Records from a collection
Start

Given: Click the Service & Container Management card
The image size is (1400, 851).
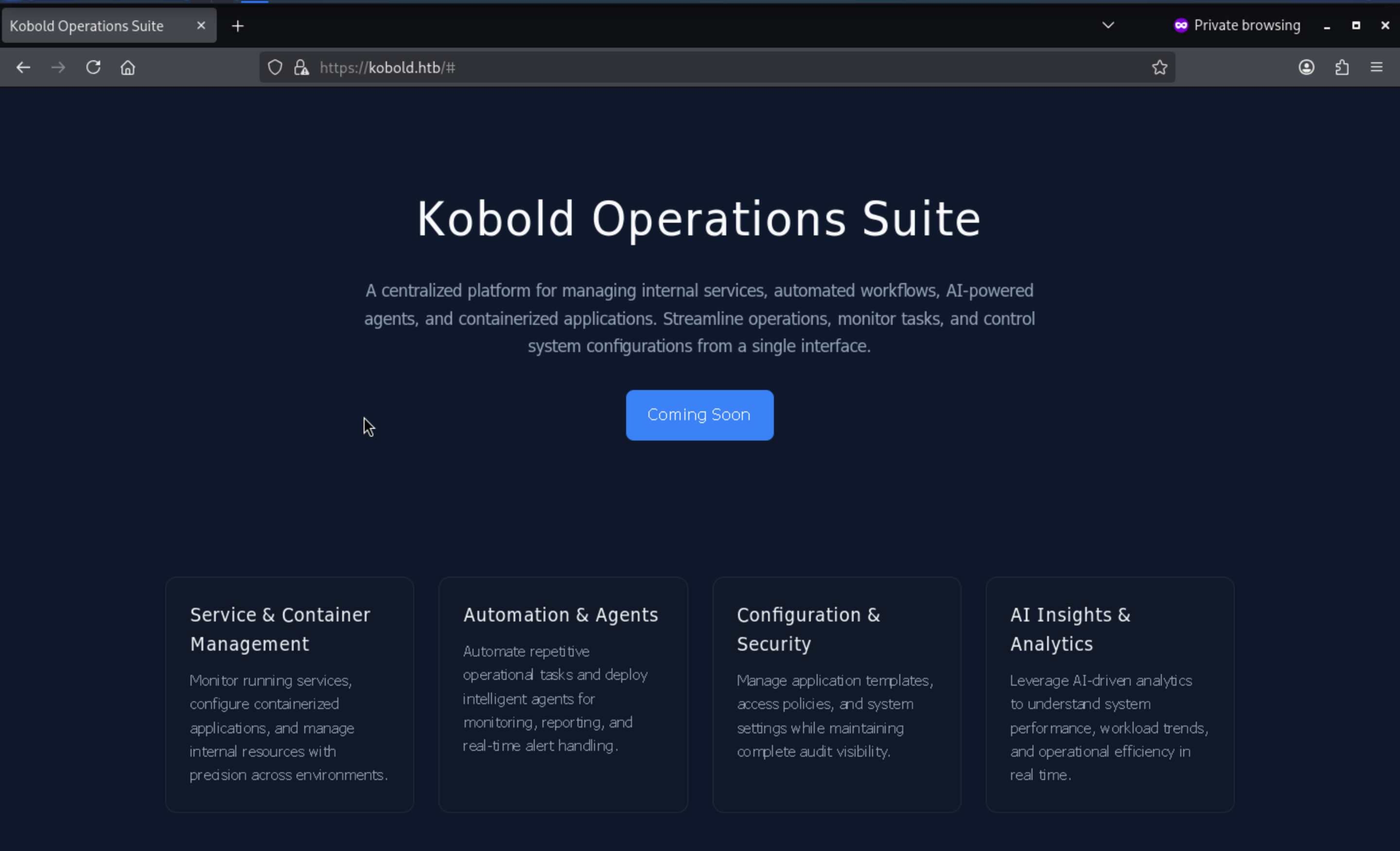Looking at the screenshot, I should (x=290, y=694).
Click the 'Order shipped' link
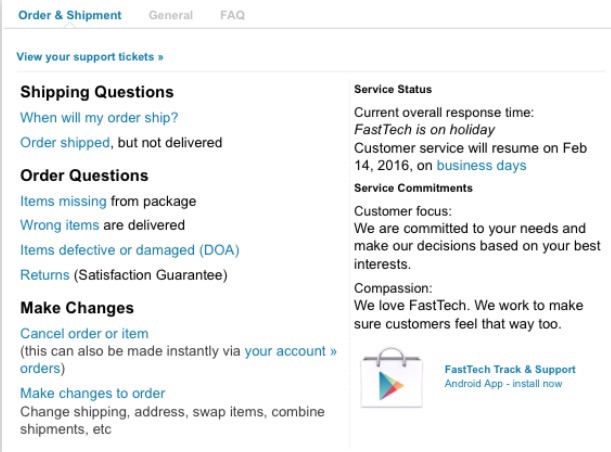The width and height of the screenshot is (611, 452). (65, 143)
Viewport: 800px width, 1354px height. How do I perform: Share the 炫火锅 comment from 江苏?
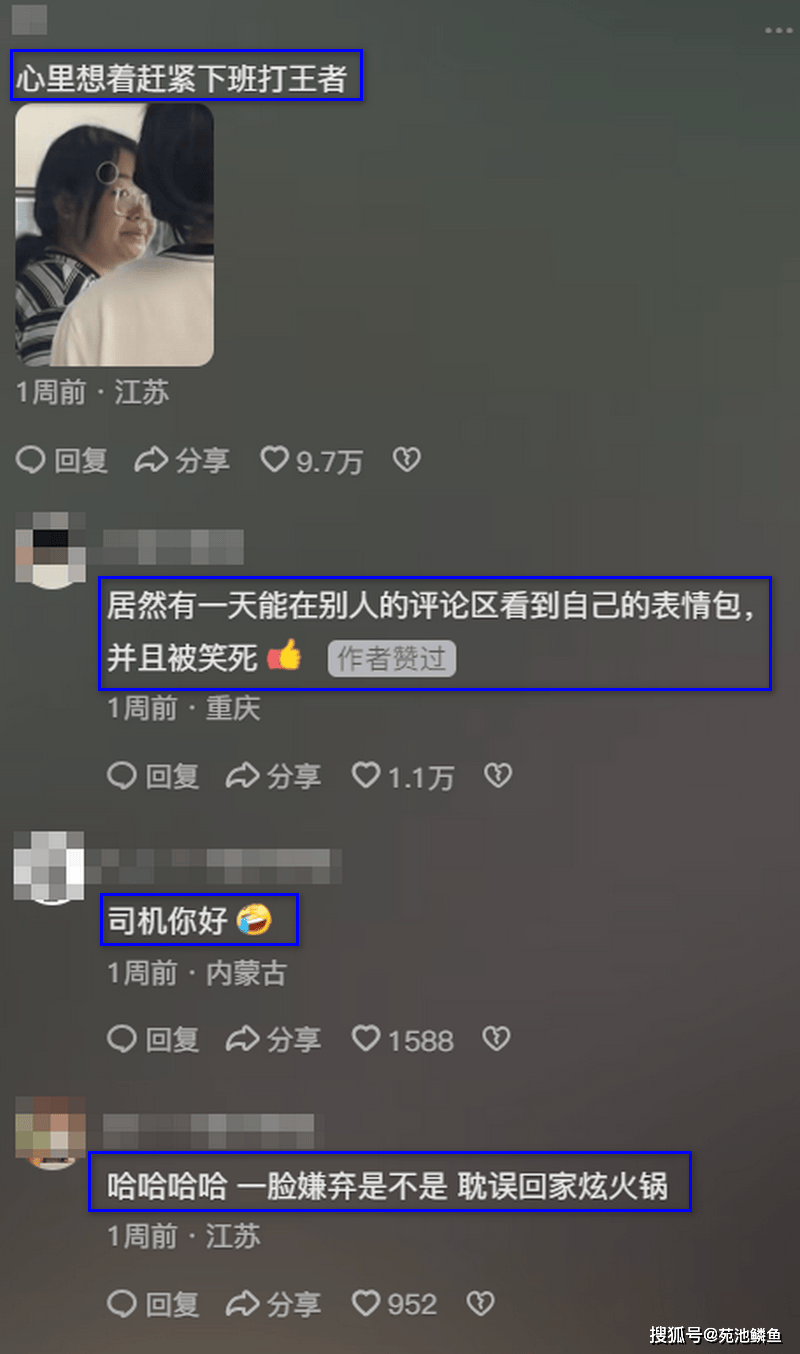click(x=274, y=1303)
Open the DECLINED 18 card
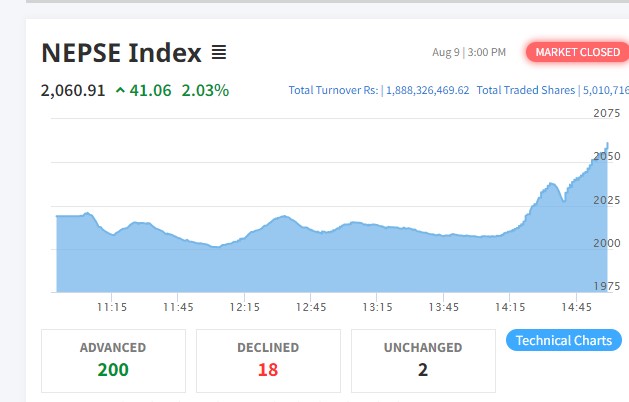Viewport: 629px width, 402px height. pos(268,360)
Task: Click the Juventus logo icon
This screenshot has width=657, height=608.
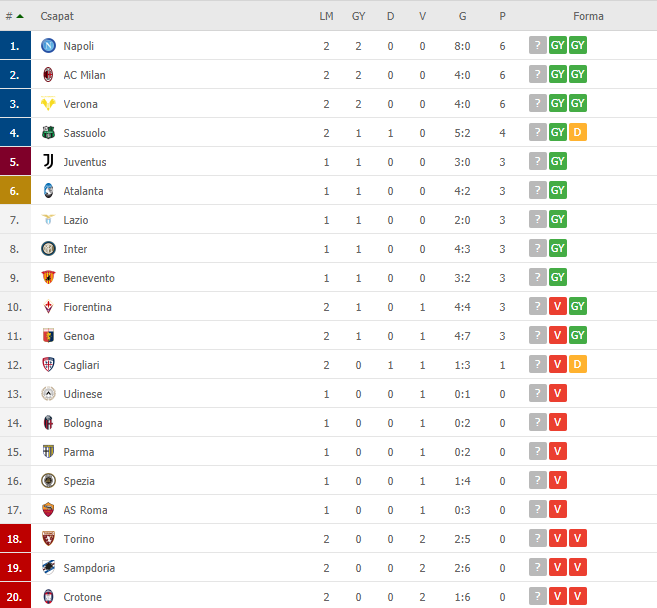Action: (x=49, y=161)
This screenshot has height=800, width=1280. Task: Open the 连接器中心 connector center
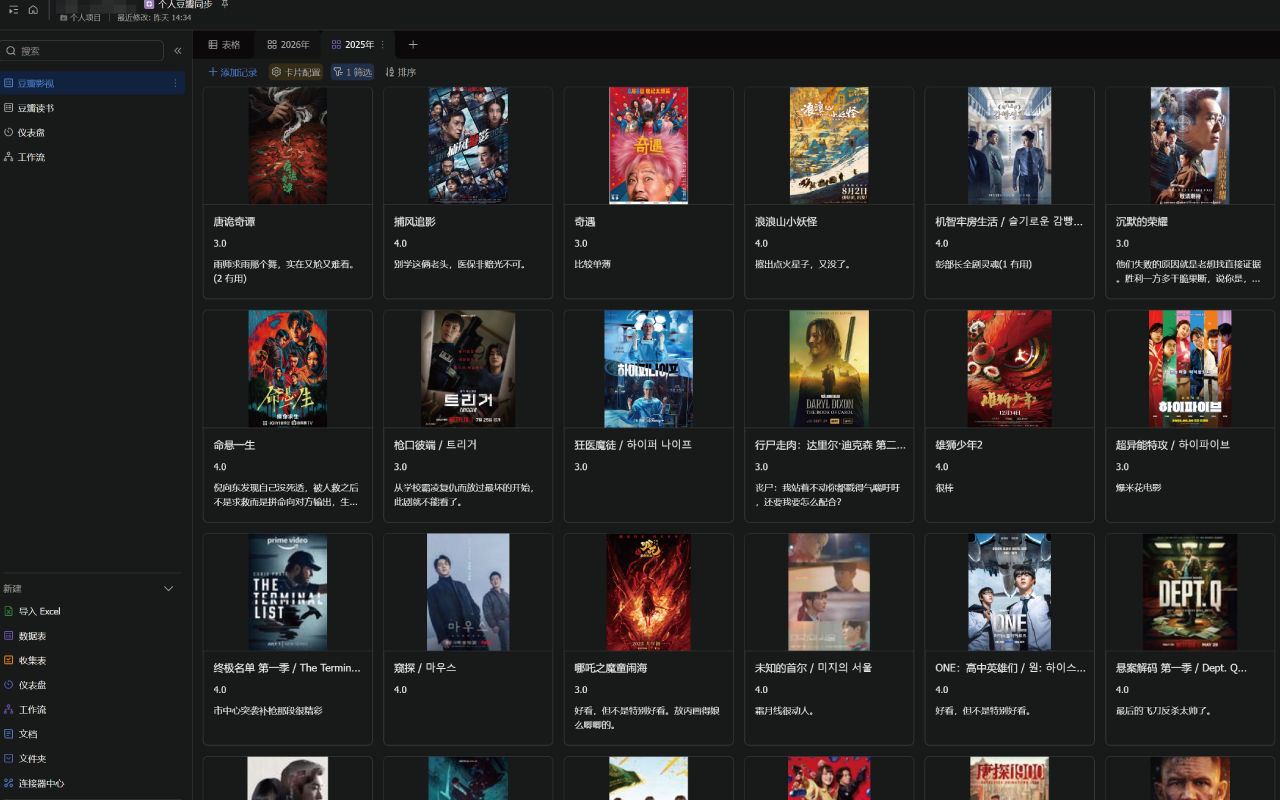tap(40, 783)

End

What needs to be done: Reproduce the listing above, replacing every occurrence of "Open" with "Select" and leaving everything else unchanged. Omit the pictures.

The output:
Given: Click the Service & Container Management card
The image size is (1400, 851).
Looking at the screenshot, I should (x=290, y=694).
Click the 'Order shipped' link
The width and height of the screenshot is (611, 452). (65, 143)
Viewport: 800px width, 1354px height. How do I perform: Share the 炫火锅 comment from 江苏?
click(x=274, y=1303)
Select the DECLINED 18 card
Viewport: 629px width, 402px height. pos(268,360)
Task: Click the Juventus logo icon
This screenshot has width=657, height=608.
Action: (x=49, y=161)
This screenshot has height=800, width=1280. Task: Select the 连接器中心 connector center
tap(40, 783)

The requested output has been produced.